-- Try it --
Every line below containing the word "thumbnail" should be found and copied.

####

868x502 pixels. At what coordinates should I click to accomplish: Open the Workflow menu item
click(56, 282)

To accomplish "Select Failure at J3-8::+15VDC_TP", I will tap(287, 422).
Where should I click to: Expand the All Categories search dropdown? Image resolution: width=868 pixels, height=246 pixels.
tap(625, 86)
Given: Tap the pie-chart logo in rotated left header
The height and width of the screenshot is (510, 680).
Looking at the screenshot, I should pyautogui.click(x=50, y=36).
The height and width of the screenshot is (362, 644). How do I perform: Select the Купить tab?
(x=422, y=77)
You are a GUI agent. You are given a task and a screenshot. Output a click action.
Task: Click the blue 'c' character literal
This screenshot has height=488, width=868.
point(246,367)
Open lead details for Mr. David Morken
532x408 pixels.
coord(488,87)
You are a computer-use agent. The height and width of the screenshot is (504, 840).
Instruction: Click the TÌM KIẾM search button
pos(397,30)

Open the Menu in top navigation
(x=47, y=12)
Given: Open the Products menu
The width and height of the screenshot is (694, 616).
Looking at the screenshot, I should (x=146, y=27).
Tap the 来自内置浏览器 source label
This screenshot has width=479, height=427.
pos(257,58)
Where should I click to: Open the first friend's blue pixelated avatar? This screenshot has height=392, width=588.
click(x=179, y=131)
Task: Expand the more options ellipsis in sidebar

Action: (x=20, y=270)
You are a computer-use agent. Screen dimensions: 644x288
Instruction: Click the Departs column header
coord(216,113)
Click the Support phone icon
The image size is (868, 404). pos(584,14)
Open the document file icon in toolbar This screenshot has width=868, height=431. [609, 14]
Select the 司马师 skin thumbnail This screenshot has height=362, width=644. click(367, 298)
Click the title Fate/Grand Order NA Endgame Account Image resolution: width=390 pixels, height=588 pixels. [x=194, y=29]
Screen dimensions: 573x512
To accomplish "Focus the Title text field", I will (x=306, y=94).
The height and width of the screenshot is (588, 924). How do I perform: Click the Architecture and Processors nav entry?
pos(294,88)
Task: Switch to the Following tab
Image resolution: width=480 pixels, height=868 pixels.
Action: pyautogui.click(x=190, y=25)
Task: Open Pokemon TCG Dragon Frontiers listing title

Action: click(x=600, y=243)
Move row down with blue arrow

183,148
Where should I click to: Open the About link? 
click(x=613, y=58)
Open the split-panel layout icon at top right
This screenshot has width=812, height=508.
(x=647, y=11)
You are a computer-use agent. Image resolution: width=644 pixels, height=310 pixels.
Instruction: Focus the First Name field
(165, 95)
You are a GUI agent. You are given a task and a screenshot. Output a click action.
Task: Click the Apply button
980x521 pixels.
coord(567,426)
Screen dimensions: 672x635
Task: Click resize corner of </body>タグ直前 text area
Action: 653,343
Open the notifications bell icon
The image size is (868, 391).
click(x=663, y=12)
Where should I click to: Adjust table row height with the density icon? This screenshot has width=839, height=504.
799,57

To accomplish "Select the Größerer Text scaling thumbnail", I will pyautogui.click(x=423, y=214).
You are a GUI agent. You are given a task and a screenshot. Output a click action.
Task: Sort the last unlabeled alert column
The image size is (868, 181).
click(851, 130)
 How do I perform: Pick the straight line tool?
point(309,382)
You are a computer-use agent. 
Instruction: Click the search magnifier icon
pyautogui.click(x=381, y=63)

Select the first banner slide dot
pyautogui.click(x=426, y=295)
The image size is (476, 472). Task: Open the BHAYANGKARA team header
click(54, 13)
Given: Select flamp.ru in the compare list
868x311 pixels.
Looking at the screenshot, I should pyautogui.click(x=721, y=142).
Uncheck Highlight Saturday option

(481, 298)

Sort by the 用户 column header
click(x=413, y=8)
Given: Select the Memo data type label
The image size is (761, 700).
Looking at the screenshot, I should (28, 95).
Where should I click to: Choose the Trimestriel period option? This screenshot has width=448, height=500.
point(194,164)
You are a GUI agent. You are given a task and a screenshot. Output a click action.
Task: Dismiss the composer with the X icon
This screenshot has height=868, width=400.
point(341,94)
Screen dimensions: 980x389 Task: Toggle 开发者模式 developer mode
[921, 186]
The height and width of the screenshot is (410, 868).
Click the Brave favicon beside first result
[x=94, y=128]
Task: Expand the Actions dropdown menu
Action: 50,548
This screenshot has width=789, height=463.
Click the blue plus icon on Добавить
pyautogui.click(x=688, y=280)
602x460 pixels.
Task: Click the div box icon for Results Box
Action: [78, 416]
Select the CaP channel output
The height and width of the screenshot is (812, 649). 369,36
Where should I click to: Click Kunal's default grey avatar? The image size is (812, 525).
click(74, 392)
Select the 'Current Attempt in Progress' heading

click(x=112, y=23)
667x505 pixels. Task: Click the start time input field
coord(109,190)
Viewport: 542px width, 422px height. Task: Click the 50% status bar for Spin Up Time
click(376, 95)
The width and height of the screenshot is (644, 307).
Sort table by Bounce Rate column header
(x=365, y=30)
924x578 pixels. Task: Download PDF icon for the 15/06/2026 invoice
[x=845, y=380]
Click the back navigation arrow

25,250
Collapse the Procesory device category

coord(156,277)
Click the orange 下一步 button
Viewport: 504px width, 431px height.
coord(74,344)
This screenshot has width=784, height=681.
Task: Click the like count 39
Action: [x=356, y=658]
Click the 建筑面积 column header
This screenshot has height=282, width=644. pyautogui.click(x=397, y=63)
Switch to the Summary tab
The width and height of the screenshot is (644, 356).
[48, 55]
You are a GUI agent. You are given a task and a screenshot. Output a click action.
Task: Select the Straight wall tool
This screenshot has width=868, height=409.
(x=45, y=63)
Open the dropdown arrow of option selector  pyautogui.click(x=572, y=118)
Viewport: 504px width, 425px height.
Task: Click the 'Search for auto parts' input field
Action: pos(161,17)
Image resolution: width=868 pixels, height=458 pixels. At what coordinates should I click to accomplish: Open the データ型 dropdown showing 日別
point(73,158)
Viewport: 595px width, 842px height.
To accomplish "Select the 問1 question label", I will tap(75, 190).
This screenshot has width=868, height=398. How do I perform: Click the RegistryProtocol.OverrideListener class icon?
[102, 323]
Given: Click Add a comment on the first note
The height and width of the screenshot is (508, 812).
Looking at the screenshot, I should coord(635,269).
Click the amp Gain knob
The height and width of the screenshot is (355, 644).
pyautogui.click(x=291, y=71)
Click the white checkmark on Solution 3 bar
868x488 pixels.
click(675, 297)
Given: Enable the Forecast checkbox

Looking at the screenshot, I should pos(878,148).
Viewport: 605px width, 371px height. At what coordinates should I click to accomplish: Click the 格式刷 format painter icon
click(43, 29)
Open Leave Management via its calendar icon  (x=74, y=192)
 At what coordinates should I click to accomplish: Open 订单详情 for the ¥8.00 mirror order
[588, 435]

####

-- Result for this task --
Select the 司马师 skin thumbnail This screenshot has height=362, width=644. click(367, 298)
To accomplish "Select the Größerer Text scaling thumbnail", I will pyautogui.click(x=423, y=214).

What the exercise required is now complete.